Una questione a dir poco spinosa quella riguardante il pagamento del TFS. Ora, addirittura, sul punto deve intervenire la Consulta.
Nel settore pubblico, a differenza del privato, il datore di lavoro non è direttamente responsabile del pagamento del trattamento di fine servizio (TFS). Per i dipendenti statali, l’indennità di buonuscita viene determinata dall’amministrazione di appartenenza e trasmessa all’INPS, che provvede al pagamento. Attenzione, però, agli errori in busta paga, che possono creare non pochi problemi con l’Istituto Nazionale di Previdenza Sociale.
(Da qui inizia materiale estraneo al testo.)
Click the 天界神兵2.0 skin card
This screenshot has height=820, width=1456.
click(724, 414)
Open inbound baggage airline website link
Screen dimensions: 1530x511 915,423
Si tratta del caso di cui vi parleremo di qui a breve: l’articolo 30 del DPR 1032/1973 stabilisce che qualsiasi errore nel calcolo dell’indennità può essere corretto entro un anno dalla data di emanazione del provvedimento, un termine perentorio che, se non rispettato, impedisce all’INPS di recuperare eventuali somme corrisposte in eccesso. E, ora, deve addirittura intervenire la Consulta sul punto.
La Corte Costituzionale è chiamata a decidere sulla validità del termine di un anno concesso all’INPS per correggere le errate liquidazioni dell’indennità di buonuscita per i dipendenti civili e militari dello Stato. Questa questione è stata sollevata dalla Corte d’Appello di Roma con un’ordinanza emessa il 27 aprile 2021, che ha posto un quesito di legittimità costituzionale riguardo all’articolo 30 del decreto del Presidente della Repubblica n. 1032/1973, in potenziale conflitto con gli articoli 3 e 97 della Costituzione.
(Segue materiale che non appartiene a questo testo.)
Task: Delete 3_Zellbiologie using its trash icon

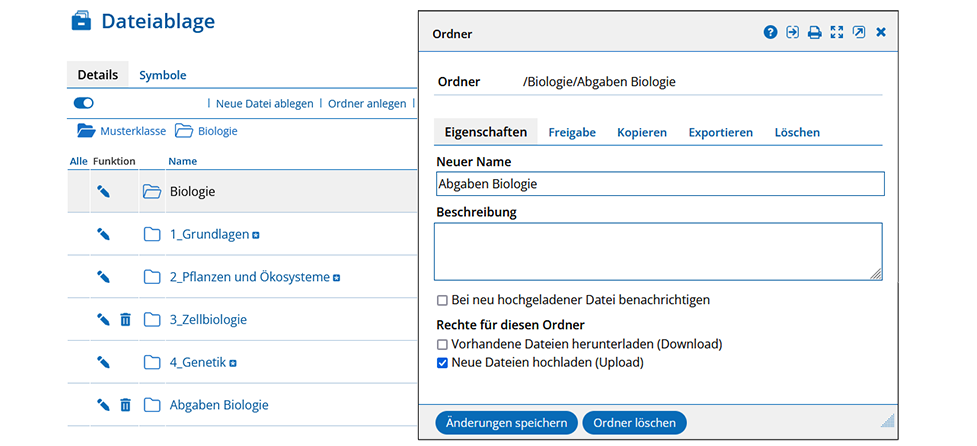Action: click(125, 320)

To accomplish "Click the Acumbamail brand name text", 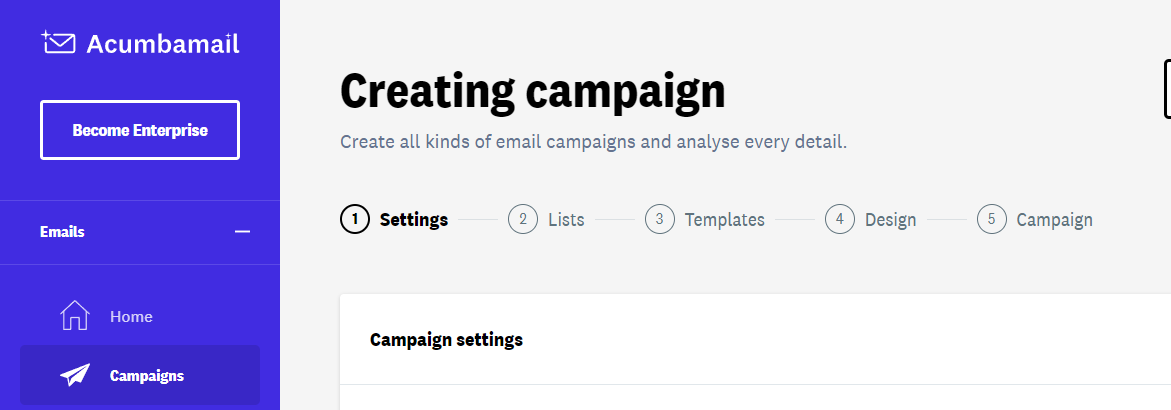I will pyautogui.click(x=163, y=44).
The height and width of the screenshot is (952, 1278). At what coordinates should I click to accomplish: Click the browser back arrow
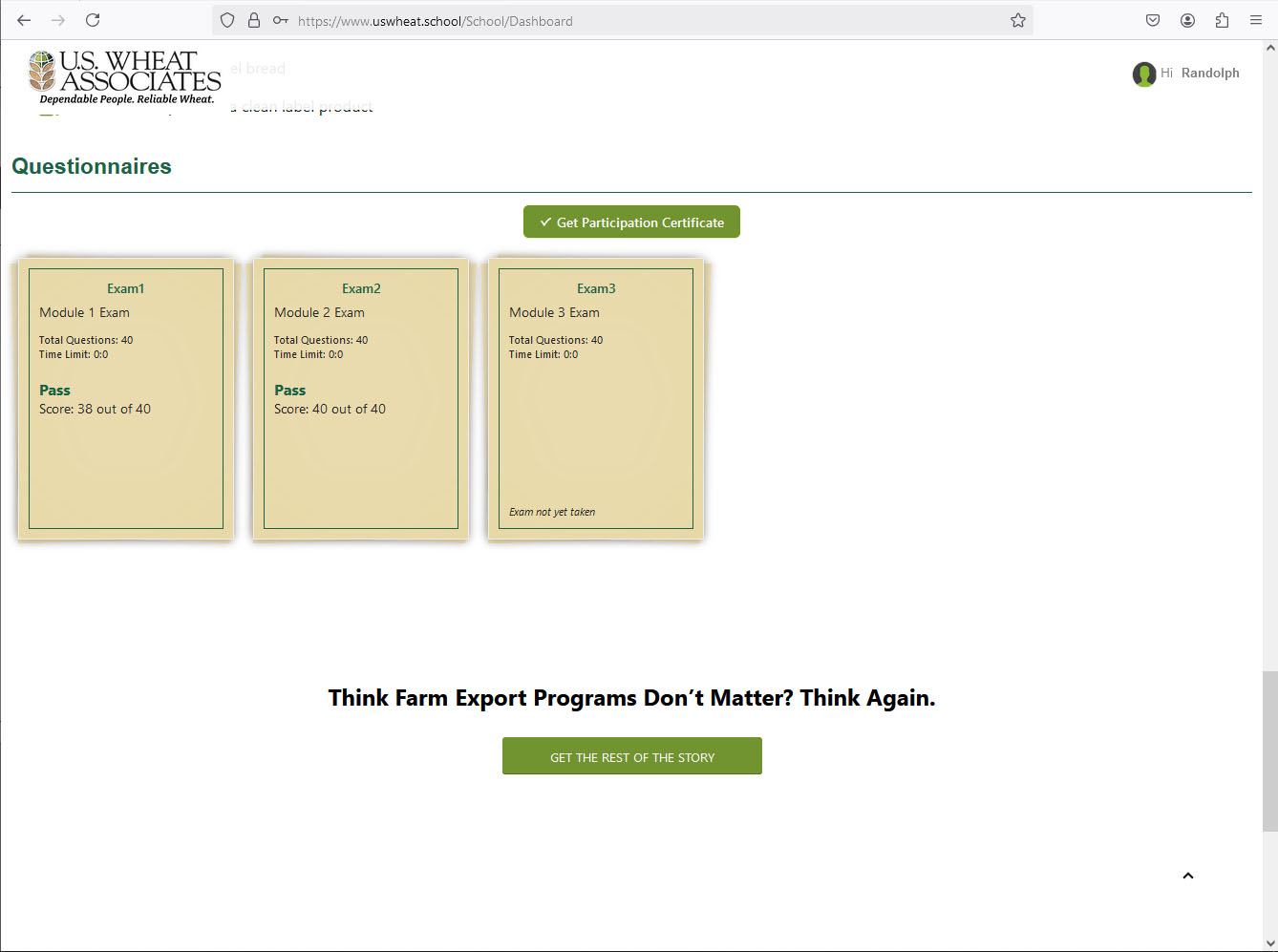(24, 20)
Il nodo centrale della questione risiede nella mancanza di coincidenza tra il soggetto che paga l’indennità (INPS) e il datore di lavoro (l’amministrazione pubblica). Spesso, errori nel calcolo dell’indennità derivano da ritardi o errori nella comunicazione dei dati da parte dell’amministrazione, non imputabili all’INPS. L’articolo 26 del DPR 1032/1973 prevede che modifiche ai dati retributivi possano essere effettuate entro 60 giorni dalla nuova comunicazione, ma questo si applica solo a cambiamenti derivanti da decisioni amministrative riguardanti il rapporto di lavoro, non agli errori di calcolo dell’INPS.
Secondo la Corte d’Appello di Roma, imporre un termine di decadenza all’INPS per rettificare errori dovuti a comunicazioni tardive da parte dell’amministrazione è irragionevole. Questo perché l’INPS si trova penalizzata per inadempienze che non può controllare. Di conseguenza, l’istituto potrebbe non essere in grado di recuperare somme pagate in eccesso a causa di errori amministrativi, contravvenendo ai principi di buon andamento della pubblica amministrazione (art. 97) e di parità di trattamento (art. 3) previsti dalla Costituzione.
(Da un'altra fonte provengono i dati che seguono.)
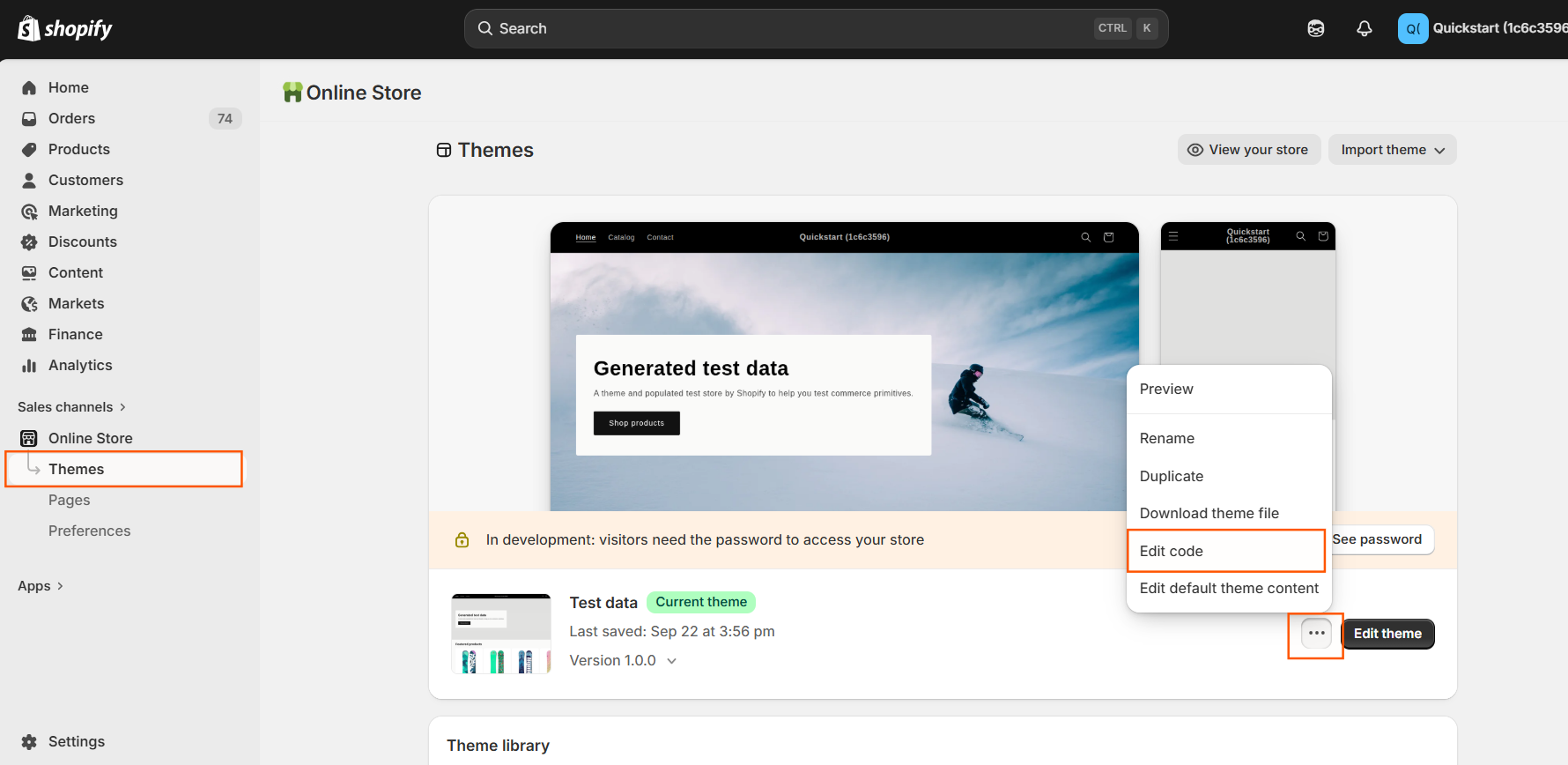Expand the Import theme dropdown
La Corte d’Appello di Roma ritiene che il regime attuale penalizzi ingiustamente l’INPS e ha quindi rimesso la questione alla Corte Costituzionale per una decisione finale sull’articolo 30 del DPR 1032/1973. La decisione della Consulta potrebbe portare a una revisione delle norme, garantendo maggiore equità e coerenza con i principi costituzionali.